High-yield assets are the part of any investment portfolio. The larger the part of high-yield vehicles in the pool of assets, the higher the overall risks. That is the basic principal of portfolio management. The other, brighter side of taking the risks is an increased profitability. The only question is whether you prefer high profit over safety or stability over high income. Yes, you will have to choose.
There are dozens of high-risk instruments and you may choose those ones you understand the most, based on assets’ market behavior, volatility, accessibility, and liquidity. Latter is an important aspect if you wish to have at least partial access to your money (means you are allowed to withdraw a certain amount in case you urgently need money). The most common high-risk assets are shares, high-yield bonds, Real Estate Investment trusts, penny stocks and some other types.
In this review we will take a closer look at two most popular (and most understandable by the majority of investors) vehicles: high-yield bonds and dividend paying stocks.

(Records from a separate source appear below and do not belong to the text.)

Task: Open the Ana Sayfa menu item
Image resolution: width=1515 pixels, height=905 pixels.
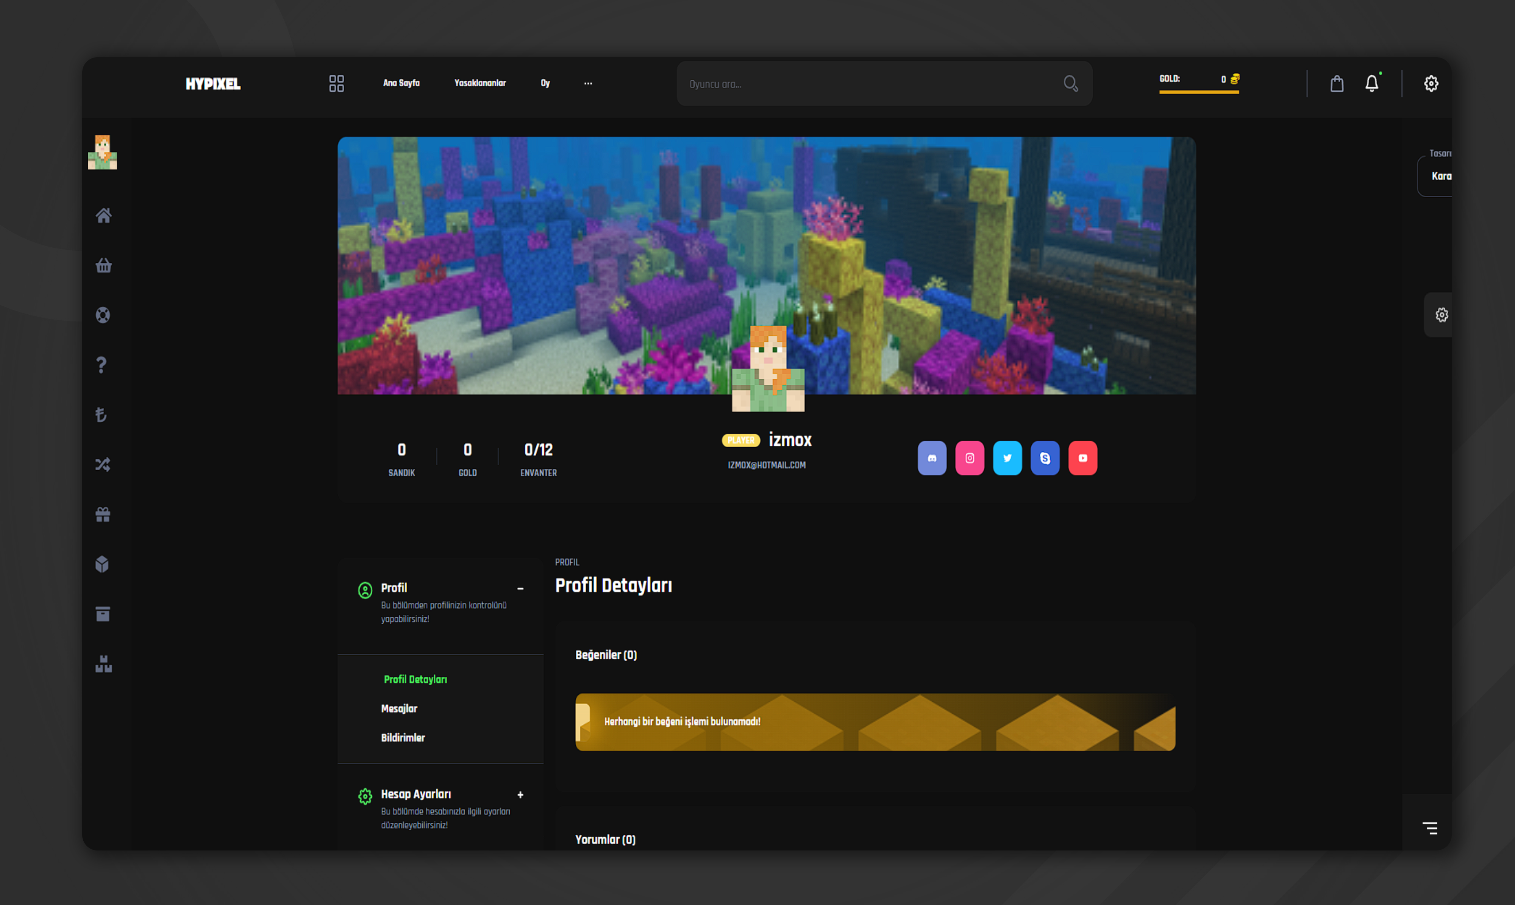Action: coord(401,83)
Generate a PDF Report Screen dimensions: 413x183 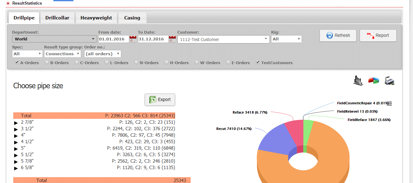click(x=378, y=35)
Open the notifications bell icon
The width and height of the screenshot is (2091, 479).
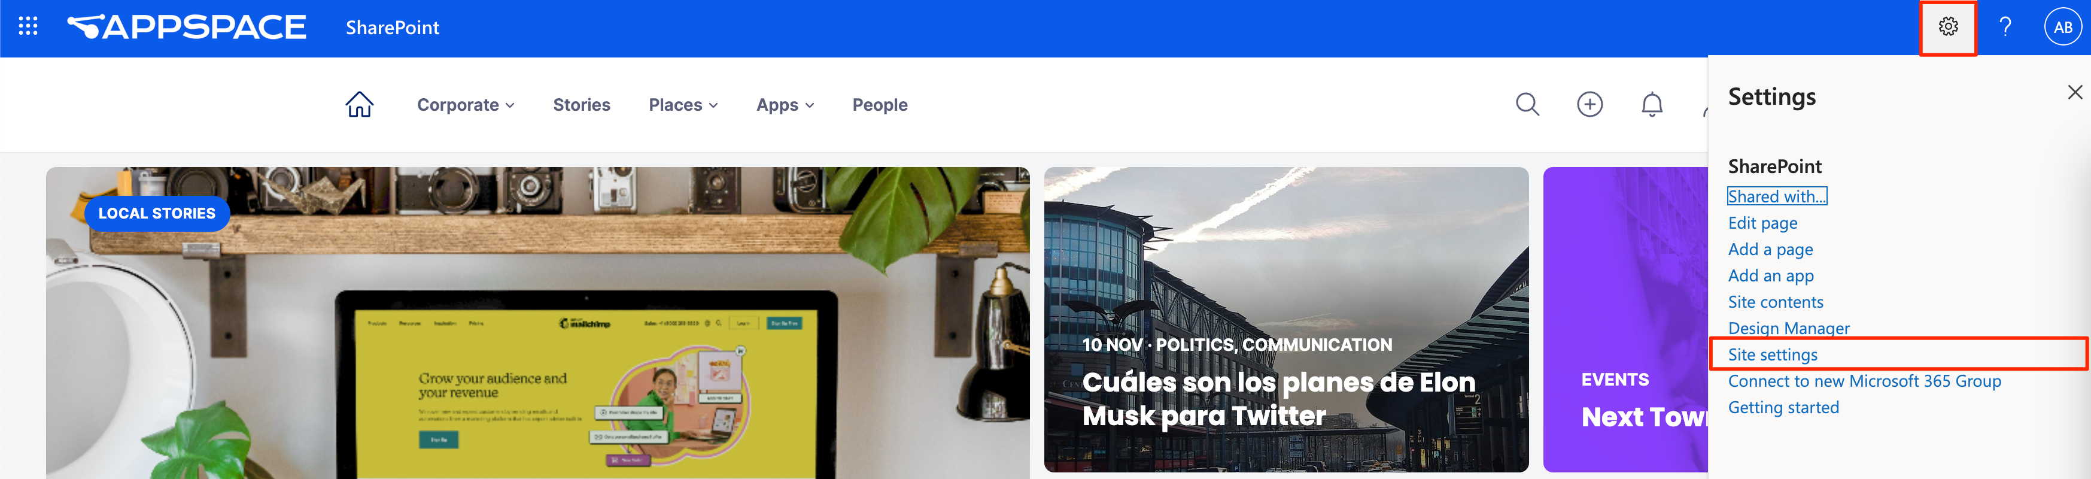[1652, 105]
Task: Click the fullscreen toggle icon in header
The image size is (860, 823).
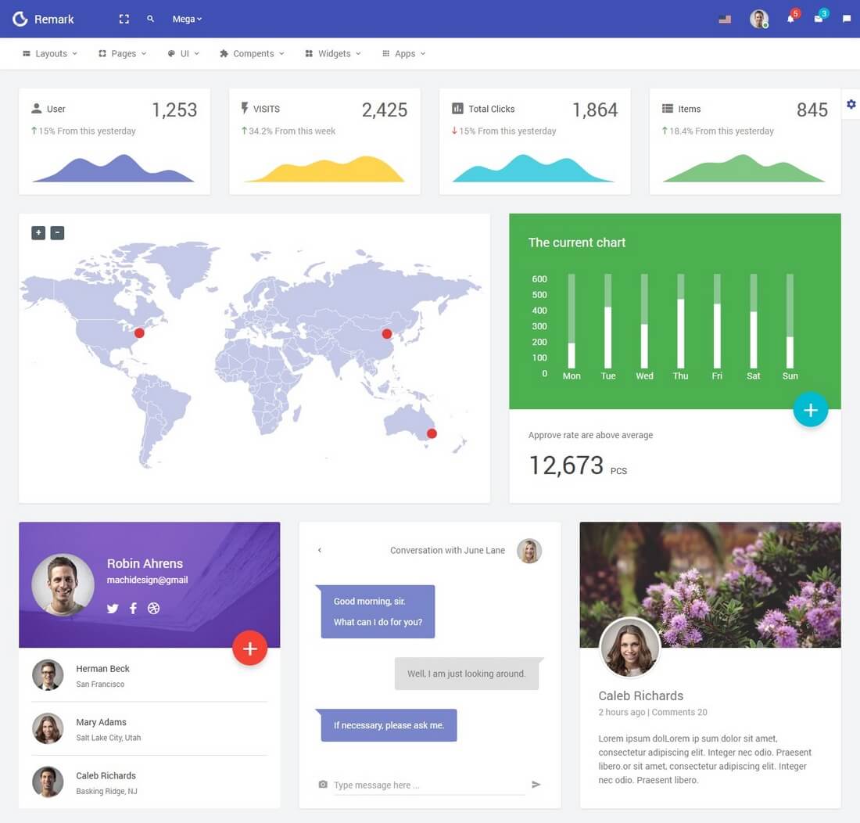Action: tap(124, 20)
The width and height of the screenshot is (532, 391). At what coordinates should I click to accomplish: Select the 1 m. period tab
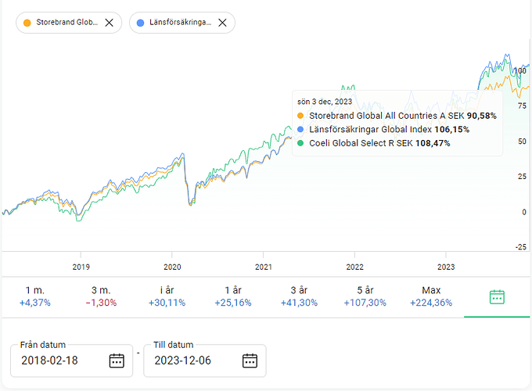pos(34,296)
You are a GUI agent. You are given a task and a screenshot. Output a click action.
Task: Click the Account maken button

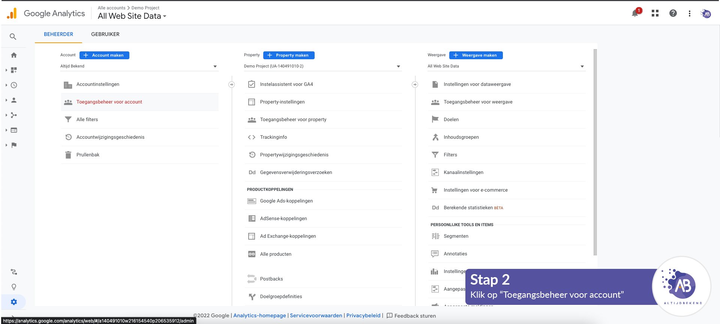pyautogui.click(x=104, y=55)
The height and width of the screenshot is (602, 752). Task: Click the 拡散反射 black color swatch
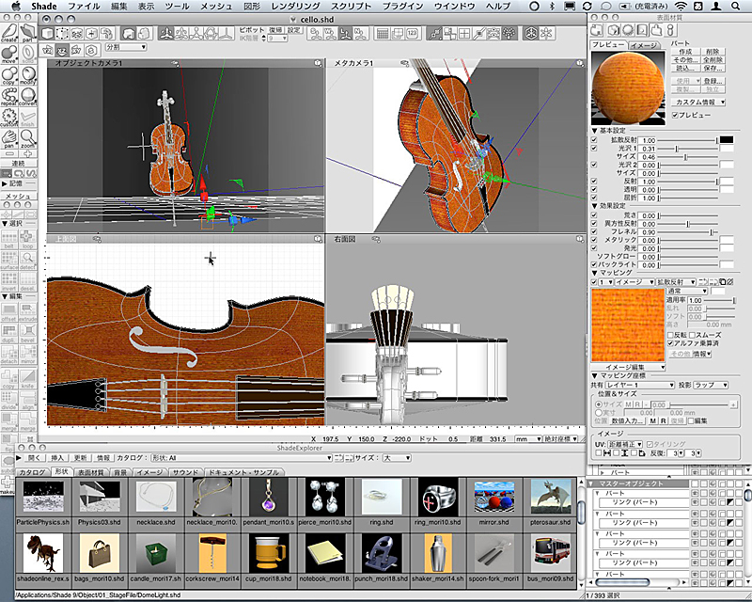pyautogui.click(x=726, y=140)
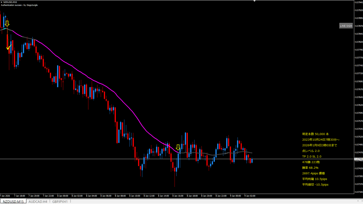This screenshot has height=204, width=363.
Task: Select the white horizontal price line
Action: pyautogui.click(x=91, y=159)
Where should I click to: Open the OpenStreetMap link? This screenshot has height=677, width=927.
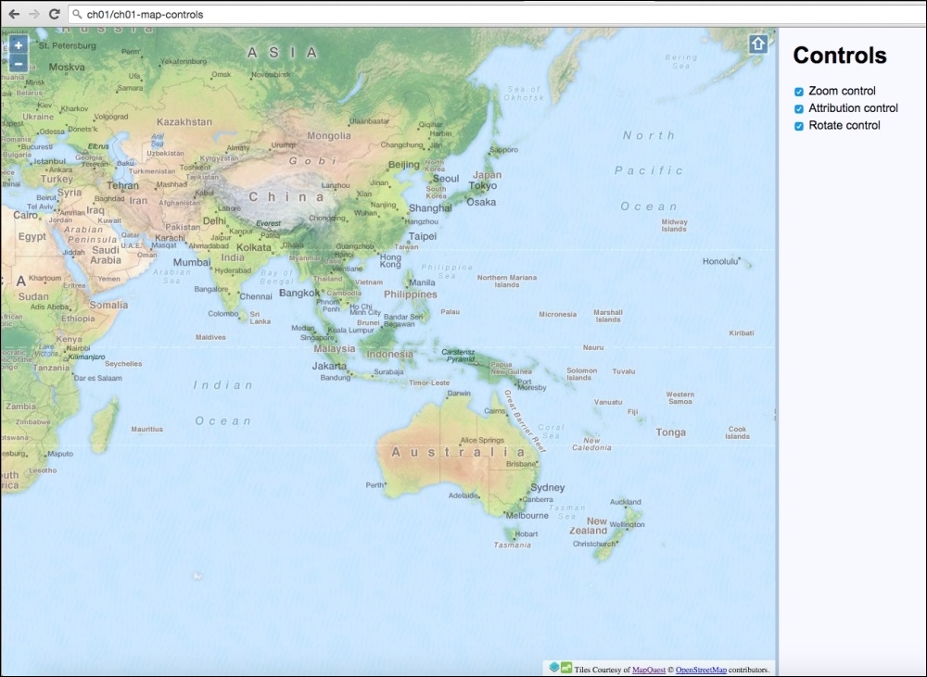click(x=701, y=669)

Each asset has its advantages and cons and you better have the full picture of the tools you are going to invest in.
What types of high-yield shares is the best for you?
When it comes to investing in high-yield shares it often means investing in dividend stocks (or dividend-paying stocks).
Dividend paying stocks vary significantly in price and the rate of dividends, so first you should figure out your financial goals and then pick the appropriate stocks.
- DPS – Dividend per share with the formula of calculation:
Total Dividends /Total Shares = Dividend per Share
- IDS – Indicated Dividend per Share with the following formula:
Dividend Per Share x 4 = Indicated Dividend Per Share
- EPS – Earnings per Share:
Net Profit/Total Shares Outstanding = Earnings Per Share
Indicated Dividend Per Share/ Share Price = Yield
- Return on Equity (ROE):
Net Annual Profit /Average Annual Shareholder Equity = Return On Equity
There are several other coefficients you will need to calculate in order to figure out the whole picture and make a decision on buying or avoiding certain stocks.
The best (and most reliable and profitable) fields to invest in are stocks of Energy, Real Estate, Telecommunication, Utility companies.
What types of high-yield bonds are the most popular?
Contrary to common belief bonds are not always a tool of safe investment strategy. Some types of bonds can be as profitable as stocks and other equities. Here is the list of high-yield bonds which can become a highly profitable part of your portfolio.
- Straight cash bonds.
These are the most common types of bonds on the market which could bring pretty high yields to an investor. Straight cash bonds offer a fixed interest rate where the payments are usually made twice a year.
- Split coupon bonds.
This type of bonds can be advantageous for investors who are not willing to spend a fortune on buying assets. Split coupon bonds are sold at its initial face value with a discount with a low- interest rate. Over the certain period of time the value of split coupon bonds increases which brings benefit to an investor.
- Floating-rate and increasing rate notes
These bonds (called FRN and IRN) offer flexible (varying) interest rate which is constantly adjusted to the current interest rate benchmark. That means the interest rate which is paid to the bonds holder depends on a pool of certain macroeconomic factors. When factors go up, the rate follows accordingly and vice versa.
- Convertible bonds
These bonds provide a holder with the freedom to exchange papers for stocks, according to the terms of an Agreement. Take a note that convertible bonds allow the exchange only for stocks of the same Company that has emitted the bonds, while there is also “exchangeable bonds” which allow exchange for stock of any other company the holder prefers.
- Deferred-interest bonds
In a case of deferred-interest bonds, the holder doesn’t receive any coupon payments until the future date. Companies that emit this types of bonds benefit from having no need to make payments to bondholders during the certain (starting) period, so they can direct all funds on Company’s needs until the future date.
- Discount bonds (zero coupon bonds)
These are also popular bonds on the market, where the holder buys bonds with the significant discount and after the certain period of time, he sells the bonds back on their actual nominal price. The difference between discount and the nominal price is the profit of the bondholder.
How to determine whether the level of risk is acceptable for you?
There is a special term for the level of risk acceptance – “Risk Profile”. That level varies depending on the amount the certain investor is ready to lose in a case of the worst scenario.
You should calculate whether the amount “to be lost” can affect your well-being and lifestyle. If in a case of losing that money your financial situation will be affected significantly, you should lower your risk acceptance level.
Investing in high-yield instruments may increase your profit and overall efficiency of portfolio significantly and even double your money. On the other side, the level of risk rises proportionally to potential profit. If you consider yourself a risk taker, an aggressive portfolio with the lion part of high-yield vehicles would be the best option for you.